Thursday, October 9, 2008

Neighborhood Nature: Backyard Bryophytes in October

Introduction: The "Neighborhood Nature" segment of my blog is meant to reveal nature in our own neighborhoods and backyards. The natural areas near our homes may not always be pristine, but they often abound with fascinating plants, animals and natural phenomenon.

Backyard Bryophytes: Bryophytes, tiny non-vascular and non-flowering plants that first adapted to terrestrial environments about 500 million years ago, often go ignored as we tramp through our yards. These plants, consisting of mosses, liverworts and the elusive hornworts are surprisingly diverse (over 23,000 species have been described worldwide).
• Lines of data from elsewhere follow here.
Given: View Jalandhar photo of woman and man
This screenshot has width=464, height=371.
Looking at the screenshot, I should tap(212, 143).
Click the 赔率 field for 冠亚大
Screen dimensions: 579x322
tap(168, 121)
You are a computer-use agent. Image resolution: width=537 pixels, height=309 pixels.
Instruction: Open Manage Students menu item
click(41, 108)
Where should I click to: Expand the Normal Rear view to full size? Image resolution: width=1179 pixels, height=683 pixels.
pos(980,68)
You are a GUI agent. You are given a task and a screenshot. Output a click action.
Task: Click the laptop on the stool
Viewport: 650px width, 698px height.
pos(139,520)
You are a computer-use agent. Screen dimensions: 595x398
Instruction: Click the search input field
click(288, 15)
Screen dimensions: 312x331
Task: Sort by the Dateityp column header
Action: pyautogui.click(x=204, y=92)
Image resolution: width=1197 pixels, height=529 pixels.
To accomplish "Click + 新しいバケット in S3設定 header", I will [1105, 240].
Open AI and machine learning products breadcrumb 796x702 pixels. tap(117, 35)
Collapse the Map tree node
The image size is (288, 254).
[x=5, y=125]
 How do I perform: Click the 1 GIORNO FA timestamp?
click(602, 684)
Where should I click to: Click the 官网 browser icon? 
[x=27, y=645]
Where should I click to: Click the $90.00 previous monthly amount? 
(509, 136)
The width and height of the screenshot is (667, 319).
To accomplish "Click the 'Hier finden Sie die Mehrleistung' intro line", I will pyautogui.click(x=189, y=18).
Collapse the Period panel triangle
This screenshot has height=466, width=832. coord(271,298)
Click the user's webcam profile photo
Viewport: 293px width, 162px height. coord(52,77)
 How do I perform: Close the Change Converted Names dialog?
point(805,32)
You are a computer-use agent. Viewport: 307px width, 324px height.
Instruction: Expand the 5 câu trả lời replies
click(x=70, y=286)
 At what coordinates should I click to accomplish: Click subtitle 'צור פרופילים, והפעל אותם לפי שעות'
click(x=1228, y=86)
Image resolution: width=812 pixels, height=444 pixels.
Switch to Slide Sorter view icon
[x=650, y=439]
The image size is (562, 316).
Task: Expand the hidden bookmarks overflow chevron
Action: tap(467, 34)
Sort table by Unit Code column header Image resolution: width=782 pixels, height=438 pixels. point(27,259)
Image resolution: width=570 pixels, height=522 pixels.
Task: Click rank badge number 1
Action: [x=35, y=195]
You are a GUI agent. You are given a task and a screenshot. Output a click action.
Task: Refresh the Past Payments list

In my own backyard, I was able to find and identify at least five different bryophyte species.

Brachythecium spp.

Bryoandersonia illecebra

Hydrohypnum spp.

Pottia spp. (?)

Thuidium spp.

Need more information? Bryophyte identification can be very challenging. If you're really interested in learning more about these fascinating plants, sign up for the bryophyte class offered at the North Carolina Botanic Garden in Chapel Hill.

You can also pick up Crum and Anderson's 2 volume Mosses of Eastern North America (1981) and Marie L. Hicks's Guide to Liverworts of North Carolina, both of which are excellent references.